Last week I began choosing plants for the garden I’m making at our office in town.
It’s not any garden, it’s a naturalistic garden: it will use native plants to create something that goes beyond pleasing me as a human and instead, I hope, will please an ecosystem.
After all, being home is knowing we’re not isolated bags of bones but part of all that is.
I’m working on a spreadsheet where I’m plotting what conditions the plants like, how tall they’ll grow, when they bloom and whether the deer will eat them.
This spreadsheet will be my shopping list for the nursery that’s growing the plants. I’ll be hoping they can grow my choices.
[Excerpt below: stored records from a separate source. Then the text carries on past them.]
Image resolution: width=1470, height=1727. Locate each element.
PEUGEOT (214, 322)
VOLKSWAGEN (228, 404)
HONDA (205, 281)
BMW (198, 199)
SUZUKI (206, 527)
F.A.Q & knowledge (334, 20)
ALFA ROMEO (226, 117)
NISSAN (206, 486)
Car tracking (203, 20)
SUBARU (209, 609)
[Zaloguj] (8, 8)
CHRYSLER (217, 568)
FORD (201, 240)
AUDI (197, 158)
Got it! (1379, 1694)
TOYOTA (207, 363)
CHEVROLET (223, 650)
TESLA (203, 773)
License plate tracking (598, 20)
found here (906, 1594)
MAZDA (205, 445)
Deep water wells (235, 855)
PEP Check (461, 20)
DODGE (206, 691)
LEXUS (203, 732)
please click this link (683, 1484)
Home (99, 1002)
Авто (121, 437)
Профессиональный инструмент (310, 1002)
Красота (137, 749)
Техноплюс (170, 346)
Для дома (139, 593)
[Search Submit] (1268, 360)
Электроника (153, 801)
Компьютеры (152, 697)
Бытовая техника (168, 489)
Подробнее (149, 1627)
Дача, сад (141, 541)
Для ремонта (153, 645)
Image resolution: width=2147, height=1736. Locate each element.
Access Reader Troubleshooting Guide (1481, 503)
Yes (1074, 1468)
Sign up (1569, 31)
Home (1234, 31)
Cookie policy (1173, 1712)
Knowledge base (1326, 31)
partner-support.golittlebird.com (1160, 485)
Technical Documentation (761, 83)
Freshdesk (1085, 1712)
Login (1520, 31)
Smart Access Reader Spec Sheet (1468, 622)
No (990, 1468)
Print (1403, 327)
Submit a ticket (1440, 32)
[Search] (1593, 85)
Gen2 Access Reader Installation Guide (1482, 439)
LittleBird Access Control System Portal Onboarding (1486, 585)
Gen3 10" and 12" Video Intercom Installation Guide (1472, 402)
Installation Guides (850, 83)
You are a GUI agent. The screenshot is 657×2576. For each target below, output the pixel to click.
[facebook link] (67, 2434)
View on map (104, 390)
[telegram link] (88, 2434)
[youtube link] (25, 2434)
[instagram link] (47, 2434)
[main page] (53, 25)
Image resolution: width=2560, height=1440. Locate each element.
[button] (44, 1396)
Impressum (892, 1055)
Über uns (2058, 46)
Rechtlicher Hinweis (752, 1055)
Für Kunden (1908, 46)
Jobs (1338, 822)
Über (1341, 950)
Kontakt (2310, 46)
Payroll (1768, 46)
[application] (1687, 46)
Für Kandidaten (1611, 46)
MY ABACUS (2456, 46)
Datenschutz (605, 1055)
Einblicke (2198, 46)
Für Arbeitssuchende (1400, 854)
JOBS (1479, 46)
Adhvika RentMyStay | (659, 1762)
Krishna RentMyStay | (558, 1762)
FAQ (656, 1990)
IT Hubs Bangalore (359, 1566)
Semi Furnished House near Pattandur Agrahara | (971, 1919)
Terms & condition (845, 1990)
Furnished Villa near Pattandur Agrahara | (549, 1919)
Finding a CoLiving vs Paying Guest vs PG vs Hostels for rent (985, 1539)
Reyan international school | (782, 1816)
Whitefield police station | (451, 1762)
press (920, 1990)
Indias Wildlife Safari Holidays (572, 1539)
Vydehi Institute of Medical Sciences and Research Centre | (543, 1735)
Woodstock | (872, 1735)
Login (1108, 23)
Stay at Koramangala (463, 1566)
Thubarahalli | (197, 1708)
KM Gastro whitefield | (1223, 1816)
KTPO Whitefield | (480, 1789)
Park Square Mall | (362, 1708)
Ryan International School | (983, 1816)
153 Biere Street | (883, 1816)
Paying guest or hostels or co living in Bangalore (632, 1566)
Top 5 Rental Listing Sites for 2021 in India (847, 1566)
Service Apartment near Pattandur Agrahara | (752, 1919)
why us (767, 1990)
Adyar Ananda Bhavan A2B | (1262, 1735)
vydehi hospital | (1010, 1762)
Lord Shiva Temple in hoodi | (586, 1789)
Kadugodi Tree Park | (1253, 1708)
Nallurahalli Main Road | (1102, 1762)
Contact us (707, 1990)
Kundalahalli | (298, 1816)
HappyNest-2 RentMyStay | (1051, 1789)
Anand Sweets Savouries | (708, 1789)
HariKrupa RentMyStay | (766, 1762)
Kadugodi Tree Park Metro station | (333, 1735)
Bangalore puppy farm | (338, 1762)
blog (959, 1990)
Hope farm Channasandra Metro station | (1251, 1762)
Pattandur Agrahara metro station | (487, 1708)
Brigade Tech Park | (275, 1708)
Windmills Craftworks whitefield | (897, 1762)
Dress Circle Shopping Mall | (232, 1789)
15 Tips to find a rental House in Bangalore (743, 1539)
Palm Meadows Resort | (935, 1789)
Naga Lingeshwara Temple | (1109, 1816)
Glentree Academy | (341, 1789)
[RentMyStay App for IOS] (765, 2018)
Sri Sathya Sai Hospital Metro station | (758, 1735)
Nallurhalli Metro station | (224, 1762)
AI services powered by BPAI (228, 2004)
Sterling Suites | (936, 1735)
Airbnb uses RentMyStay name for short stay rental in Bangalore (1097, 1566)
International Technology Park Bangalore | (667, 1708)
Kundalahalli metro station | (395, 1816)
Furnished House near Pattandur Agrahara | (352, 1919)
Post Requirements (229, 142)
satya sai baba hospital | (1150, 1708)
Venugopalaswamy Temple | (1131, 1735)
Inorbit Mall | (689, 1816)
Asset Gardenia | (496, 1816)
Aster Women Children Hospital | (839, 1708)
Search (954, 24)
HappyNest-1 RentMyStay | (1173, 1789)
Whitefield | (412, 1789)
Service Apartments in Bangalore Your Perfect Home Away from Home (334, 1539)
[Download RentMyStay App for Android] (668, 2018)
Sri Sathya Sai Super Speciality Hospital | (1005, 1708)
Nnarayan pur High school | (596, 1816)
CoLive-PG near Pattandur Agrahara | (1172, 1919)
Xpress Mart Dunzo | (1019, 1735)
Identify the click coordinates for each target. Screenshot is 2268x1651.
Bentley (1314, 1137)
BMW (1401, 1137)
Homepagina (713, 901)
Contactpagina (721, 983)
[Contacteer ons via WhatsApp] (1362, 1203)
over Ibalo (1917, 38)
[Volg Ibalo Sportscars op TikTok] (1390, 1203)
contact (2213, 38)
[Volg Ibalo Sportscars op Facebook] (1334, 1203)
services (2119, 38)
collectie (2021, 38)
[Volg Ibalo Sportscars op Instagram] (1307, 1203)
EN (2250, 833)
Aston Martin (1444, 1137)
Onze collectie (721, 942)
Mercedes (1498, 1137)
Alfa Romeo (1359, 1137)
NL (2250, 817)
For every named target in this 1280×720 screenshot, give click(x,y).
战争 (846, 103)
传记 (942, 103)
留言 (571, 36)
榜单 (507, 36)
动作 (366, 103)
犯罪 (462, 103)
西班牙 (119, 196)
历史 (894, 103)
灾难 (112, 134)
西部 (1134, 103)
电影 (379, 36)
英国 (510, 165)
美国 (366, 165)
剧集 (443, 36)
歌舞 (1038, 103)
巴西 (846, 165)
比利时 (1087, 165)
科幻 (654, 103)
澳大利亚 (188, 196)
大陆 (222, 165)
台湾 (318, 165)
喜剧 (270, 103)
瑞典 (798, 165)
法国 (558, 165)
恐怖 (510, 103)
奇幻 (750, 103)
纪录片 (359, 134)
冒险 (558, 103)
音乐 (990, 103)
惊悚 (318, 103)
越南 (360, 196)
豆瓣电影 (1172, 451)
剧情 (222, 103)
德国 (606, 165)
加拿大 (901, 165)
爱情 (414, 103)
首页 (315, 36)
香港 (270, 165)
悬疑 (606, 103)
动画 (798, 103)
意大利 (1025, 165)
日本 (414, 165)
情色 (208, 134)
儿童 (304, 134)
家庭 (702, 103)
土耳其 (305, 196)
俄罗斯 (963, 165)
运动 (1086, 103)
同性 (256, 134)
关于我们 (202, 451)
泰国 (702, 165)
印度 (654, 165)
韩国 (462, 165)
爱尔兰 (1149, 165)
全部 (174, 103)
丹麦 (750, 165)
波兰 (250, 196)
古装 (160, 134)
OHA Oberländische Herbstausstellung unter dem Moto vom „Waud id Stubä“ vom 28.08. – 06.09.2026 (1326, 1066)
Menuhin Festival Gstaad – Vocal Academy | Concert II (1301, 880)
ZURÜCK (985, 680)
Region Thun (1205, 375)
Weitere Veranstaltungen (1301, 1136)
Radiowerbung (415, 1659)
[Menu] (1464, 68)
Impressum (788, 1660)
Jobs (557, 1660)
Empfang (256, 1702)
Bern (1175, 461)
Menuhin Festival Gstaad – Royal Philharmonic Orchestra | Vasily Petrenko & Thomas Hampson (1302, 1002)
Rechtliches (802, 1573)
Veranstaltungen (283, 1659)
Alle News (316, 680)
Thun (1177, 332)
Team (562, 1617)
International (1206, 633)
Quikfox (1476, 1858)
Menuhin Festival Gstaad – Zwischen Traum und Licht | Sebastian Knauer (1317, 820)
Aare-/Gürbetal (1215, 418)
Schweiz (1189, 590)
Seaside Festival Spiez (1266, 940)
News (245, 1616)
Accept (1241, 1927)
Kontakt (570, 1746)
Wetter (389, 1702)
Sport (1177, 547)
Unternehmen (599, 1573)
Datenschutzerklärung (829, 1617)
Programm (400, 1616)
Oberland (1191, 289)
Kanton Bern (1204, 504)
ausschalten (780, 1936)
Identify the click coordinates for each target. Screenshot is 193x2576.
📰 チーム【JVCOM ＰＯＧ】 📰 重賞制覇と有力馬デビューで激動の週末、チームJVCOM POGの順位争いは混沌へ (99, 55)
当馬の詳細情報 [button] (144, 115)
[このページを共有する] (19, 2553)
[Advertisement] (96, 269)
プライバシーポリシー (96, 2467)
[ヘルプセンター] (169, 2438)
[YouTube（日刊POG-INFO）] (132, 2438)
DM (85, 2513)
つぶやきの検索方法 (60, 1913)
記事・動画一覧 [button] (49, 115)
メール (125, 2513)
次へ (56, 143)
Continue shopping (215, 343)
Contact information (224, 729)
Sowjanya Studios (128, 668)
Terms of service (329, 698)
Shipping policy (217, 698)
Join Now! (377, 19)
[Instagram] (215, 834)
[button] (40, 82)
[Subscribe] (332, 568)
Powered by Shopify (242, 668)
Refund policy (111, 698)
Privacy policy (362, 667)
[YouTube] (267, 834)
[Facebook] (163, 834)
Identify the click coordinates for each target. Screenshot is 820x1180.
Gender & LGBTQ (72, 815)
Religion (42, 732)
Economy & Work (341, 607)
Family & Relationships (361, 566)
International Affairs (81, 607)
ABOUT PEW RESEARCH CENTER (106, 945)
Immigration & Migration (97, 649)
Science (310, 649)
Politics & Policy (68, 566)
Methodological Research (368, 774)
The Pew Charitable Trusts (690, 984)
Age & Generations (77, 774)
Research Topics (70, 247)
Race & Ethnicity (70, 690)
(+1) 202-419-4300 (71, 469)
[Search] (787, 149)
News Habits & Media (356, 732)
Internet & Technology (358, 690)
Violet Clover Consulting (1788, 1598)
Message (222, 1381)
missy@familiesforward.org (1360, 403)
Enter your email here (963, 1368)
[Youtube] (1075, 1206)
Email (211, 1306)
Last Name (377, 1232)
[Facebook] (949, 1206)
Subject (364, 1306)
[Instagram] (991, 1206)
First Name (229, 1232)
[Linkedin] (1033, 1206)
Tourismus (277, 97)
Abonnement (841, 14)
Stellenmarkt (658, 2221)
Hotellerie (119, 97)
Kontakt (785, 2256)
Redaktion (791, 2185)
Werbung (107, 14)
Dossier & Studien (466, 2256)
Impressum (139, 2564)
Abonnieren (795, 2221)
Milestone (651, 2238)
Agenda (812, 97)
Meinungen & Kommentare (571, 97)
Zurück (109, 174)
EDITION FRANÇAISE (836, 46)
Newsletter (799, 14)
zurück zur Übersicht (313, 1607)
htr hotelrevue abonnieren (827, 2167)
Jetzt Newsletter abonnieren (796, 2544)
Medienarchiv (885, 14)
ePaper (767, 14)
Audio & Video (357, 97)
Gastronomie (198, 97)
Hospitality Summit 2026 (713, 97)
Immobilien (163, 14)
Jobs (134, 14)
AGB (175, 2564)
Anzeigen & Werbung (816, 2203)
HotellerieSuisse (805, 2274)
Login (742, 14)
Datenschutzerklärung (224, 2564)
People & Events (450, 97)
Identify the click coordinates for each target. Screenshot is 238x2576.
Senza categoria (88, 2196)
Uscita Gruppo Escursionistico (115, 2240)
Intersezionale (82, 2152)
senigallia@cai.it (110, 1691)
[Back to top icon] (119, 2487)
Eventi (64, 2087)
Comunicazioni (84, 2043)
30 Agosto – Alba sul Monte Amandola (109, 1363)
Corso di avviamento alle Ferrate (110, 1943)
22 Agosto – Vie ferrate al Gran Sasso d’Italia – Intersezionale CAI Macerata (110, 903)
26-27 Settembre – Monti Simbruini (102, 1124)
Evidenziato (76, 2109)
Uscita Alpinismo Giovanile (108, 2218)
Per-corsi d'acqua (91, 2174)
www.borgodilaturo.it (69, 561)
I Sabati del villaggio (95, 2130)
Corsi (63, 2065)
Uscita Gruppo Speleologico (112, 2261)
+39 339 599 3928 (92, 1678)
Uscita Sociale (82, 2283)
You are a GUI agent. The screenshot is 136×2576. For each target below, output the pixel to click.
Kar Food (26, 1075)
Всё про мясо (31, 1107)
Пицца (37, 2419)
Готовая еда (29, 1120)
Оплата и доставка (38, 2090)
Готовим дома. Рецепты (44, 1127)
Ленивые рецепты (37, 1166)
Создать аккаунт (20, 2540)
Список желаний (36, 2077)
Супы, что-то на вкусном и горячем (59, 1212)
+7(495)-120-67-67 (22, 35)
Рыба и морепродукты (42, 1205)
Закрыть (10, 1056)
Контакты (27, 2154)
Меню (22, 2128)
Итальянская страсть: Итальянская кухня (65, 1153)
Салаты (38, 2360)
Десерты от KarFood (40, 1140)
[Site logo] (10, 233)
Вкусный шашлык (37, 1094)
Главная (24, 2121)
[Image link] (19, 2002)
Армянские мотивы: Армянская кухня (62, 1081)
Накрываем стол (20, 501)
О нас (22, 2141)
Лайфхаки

But I’ll be holding on to my choices lightly.
The thing is, I’m working with nature here. And nature does what nature does.
Deer will browse. Plants will die. Others will try to take over the garden.
Over time, the garden will change. It will make itself—because plants grow where they want to grow.
If I’m wise, I’ll garden with a light touch. I’ll make the best choices I can, but I’ll let the garden tell me when I’m wrong.
I’ll tend and nudge, but I won’t control. Because I can’t control nature and I can’t control the world.
On some days, I see living as like a dance, a tango with reality. Sometimes I lead, sometimes I’m led. Sometimes I choreograph the dance, other times I allow the world to dance me.
Being home is being OK with what is. It’s desiring then accepting.
There’s planting, there’s weeding… and there’s allowing.